■ TASK STATEMENT ■
Edit the entries below by replacing "green" with "blue" and leaving everything else unchanged.

>> Start DATA PROVIDED

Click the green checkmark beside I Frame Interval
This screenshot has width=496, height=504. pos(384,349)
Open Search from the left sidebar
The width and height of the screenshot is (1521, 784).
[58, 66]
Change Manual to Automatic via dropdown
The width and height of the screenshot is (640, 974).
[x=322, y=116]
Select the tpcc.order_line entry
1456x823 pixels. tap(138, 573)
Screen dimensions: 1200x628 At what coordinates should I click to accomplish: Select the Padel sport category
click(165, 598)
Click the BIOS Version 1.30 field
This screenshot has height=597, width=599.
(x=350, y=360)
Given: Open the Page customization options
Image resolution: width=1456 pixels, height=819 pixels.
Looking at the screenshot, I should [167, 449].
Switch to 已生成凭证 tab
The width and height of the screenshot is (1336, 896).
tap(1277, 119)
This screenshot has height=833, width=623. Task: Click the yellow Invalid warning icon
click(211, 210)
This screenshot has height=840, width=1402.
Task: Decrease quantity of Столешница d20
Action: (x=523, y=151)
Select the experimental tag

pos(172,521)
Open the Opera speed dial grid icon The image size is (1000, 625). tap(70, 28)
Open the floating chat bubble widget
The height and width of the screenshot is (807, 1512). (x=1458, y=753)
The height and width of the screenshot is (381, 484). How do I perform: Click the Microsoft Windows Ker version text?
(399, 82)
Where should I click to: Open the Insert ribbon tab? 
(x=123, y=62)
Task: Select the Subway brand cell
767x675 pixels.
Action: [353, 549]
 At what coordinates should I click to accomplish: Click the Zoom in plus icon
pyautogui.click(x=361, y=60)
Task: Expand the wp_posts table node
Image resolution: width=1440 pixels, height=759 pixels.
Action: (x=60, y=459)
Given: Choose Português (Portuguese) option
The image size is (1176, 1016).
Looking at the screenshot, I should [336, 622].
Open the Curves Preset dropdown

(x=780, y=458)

>> End DATA PROVIDED

■ THE COMPLETED TASK ■
Click the blue checkmark beside I Frame Interval
This screenshot has width=496, height=504. pos(384,349)
Open Search from the left sidebar
The width and height of the screenshot is (1521, 784).
[58, 66]
Change Manual to Automatic via dropdown
The width and height of the screenshot is (640, 974).
[x=322, y=116]
Select the tpcc.order_line entry
1456x823 pixels. tap(138, 573)
Screen dimensions: 1200x628 At what coordinates should I click to accomplish: Select the Padel sport category
click(165, 598)
Click the BIOS Version 1.30 field
This screenshot has height=597, width=599.
(x=350, y=360)
Given: Open the Page customization options
Image resolution: width=1456 pixels, height=819 pixels.
Looking at the screenshot, I should [167, 449].
Switch to 已生成凭证 tab
The width and height of the screenshot is (1336, 896).
tap(1277, 119)
This screenshot has height=833, width=623. Task: Click the yellow Invalid warning icon
click(211, 210)
This screenshot has height=840, width=1402.
Task: Decrease quantity of Столешница d20
Action: (x=523, y=151)
Select the experimental tag

pos(172,521)
Open the Opera speed dial grid icon The image size is (1000, 625). tap(70, 28)
Open the floating chat bubble widget
The height and width of the screenshot is (807, 1512). (x=1458, y=753)
The height and width of the screenshot is (381, 484). How do I perform: Click the Microsoft Windows Ker version text?
(399, 82)
Where should I click to: Open the Insert ribbon tab? 
(x=123, y=62)
Task: Select the Subway brand cell
767x675 pixels.
Action: [353, 549]
 At what coordinates should I click to accomplish: Click the Zoom in plus icon
pyautogui.click(x=361, y=60)
Task: Expand the wp_posts table node
Image resolution: width=1440 pixels, height=759 pixels.
Action: (x=60, y=459)
Given: Choose Português (Portuguese) option
The image size is (1176, 1016).
Looking at the screenshot, I should [336, 622].
Open the Curves Preset dropdown

(x=780, y=458)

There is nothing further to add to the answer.